-- WRITTEN TASK --
Can you set out all of the records below as a numbered list, leaving out any blank lines?

Start of EXERCISE INPUTS

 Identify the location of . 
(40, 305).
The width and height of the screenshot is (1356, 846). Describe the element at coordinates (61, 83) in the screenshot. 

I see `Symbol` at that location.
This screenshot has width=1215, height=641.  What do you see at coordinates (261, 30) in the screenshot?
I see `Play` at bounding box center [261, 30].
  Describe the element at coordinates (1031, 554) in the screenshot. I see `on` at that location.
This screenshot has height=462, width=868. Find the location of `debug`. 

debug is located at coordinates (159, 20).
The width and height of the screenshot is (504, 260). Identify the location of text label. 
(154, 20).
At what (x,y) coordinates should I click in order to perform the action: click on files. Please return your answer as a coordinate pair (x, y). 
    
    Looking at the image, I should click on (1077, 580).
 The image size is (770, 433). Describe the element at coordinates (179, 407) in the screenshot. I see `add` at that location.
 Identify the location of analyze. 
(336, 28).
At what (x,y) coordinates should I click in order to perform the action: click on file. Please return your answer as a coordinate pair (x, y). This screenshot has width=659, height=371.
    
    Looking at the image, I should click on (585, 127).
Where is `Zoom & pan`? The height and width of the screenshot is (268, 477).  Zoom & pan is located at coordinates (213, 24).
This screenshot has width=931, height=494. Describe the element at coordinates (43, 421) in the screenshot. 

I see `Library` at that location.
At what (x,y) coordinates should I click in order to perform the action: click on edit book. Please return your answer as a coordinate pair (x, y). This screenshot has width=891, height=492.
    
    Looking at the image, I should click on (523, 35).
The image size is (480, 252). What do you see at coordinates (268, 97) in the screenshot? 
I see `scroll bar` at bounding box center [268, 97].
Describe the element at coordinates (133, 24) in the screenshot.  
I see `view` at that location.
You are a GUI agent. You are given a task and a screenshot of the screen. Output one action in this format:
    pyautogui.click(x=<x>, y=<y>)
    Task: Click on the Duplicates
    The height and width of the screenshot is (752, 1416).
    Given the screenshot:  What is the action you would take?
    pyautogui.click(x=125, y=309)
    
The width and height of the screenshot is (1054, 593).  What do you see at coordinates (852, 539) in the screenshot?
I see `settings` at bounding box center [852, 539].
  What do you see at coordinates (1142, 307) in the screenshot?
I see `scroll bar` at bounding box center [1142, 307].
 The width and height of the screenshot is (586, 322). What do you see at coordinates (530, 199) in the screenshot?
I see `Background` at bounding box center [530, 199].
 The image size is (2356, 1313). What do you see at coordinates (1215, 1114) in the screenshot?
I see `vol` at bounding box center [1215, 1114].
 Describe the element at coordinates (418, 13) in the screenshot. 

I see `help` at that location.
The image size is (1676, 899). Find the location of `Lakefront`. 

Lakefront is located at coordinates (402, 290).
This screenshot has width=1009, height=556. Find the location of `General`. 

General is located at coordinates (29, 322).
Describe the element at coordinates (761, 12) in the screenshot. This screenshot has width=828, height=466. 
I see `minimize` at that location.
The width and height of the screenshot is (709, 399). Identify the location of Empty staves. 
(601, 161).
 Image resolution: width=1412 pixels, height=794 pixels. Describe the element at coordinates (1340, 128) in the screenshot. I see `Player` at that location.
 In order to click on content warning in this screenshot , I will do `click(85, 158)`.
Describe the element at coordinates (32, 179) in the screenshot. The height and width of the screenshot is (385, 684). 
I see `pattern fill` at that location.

End of EXERCISE INPUTS

-- SOLUTION TO THIS PROBLEM --
1.  Identify the location of . 
2. (40, 305).
3. The width and height of the screenshot is (1356, 846). Describe the element at coordinates (61, 83) in the screenshot. 
4. I see `Symbol` at that location.
5. This screenshot has width=1215, height=641.  What do you see at coordinates (261, 30) in the screenshot?
6. I see `Play` at bounding box center [261, 30].
7.   Describe the element at coordinates (1031, 554) in the screenshot. I see `on` at that location.
8. This screenshot has height=462, width=868. Find the location of `debug`. 
9. debug is located at coordinates (159, 20).
10. The width and height of the screenshot is (504, 260). Identify the location of text label. 
11. (154, 20).
12. At what (x,y) coordinates should I click in order to perform the action: click on files. Please return your answer as a coordinate pair (x, y). 
13.     Looking at the image, I should click on (1077, 580).
14.  The image size is (770, 433). Describe the element at coordinates (179, 407) in the screenshot. I see `add` at that location.
15.  Identify the location of analyze. 
16. (336, 28).
17. At what (x,y) coordinates should I click in order to perform the action: click on file. Please return your answer as a coordinate pair (x, y). This screenshot has width=659, height=371.
18.     Looking at the image, I should click on (585, 127).
19. Where is `Zoom & pan`? The height and width of the screenshot is (268, 477).  Zoom & pan is located at coordinates (213, 24).
20. This screenshot has width=931, height=494. Describe the element at coordinates (43, 421) in the screenshot. 
21. I see `Library` at that location.
22. At what (x,y) coordinates should I click in order to perform the action: click on edit book. Please return your answer as a coordinate pair (x, y). This screenshot has width=891, height=492.
23.     Looking at the image, I should click on (523, 35).
24. The image size is (480, 252). What do you see at coordinates (268, 97) in the screenshot? 
25. I see `scroll bar` at bounding box center [268, 97].
26. Describe the element at coordinates (133, 24) in the screenshot.  
27. I see `view` at that location.
28. You are a GUI agent. You are given a task and a screenshot of the screen. Output one action in this format:
29.     pyautogui.click(x=<x>, y=<y>)
30.     Task: Click on the Duplicates
31.     The height and width of the screenshot is (752, 1416).
32.     Given the screenshot:  What is the action you would take?
33.     pyautogui.click(x=125, y=309)
34. The width and height of the screenshot is (1054, 593).  What do you see at coordinates (852, 539) in the screenshot?
35. I see `settings` at bounding box center [852, 539].
36.   What do you see at coordinates (1142, 307) in the screenshot?
37. I see `scroll bar` at bounding box center [1142, 307].
38.  The width and height of the screenshot is (586, 322). What do you see at coordinates (530, 199) in the screenshot?
39. I see `Background` at bounding box center [530, 199].
40.  The image size is (2356, 1313). What do you see at coordinates (1215, 1114) in the screenshot?
41. I see `vol` at bounding box center [1215, 1114].
42.  Describe the element at coordinates (418, 13) in the screenshot. 
43. I see `help` at that location.
44. The image size is (1676, 899). Find the location of `Lakefront`. 
45. Lakefront is located at coordinates (402, 290).
46. This screenshot has width=1009, height=556. Find the location of `General`. 
47. General is located at coordinates (29, 322).
48. Describe the element at coordinates (761, 12) in the screenshot. This screenshot has width=828, height=466. 
49. I see `minimize` at that location.
50. The width and height of the screenshot is (709, 399). Identify the location of Empty staves. 
51. (601, 161).
52.  Image resolution: width=1412 pixels, height=794 pixels. Describe the element at coordinates (1340, 128) in the screenshot. I see `Player` at that location.
53.  In order to click on content warning in this screenshot , I will do `click(85, 158)`.
54. Describe the element at coordinates (32, 179) in the screenshot. The height and width of the screenshot is (385, 684). 
55. I see `pattern fill` at that location.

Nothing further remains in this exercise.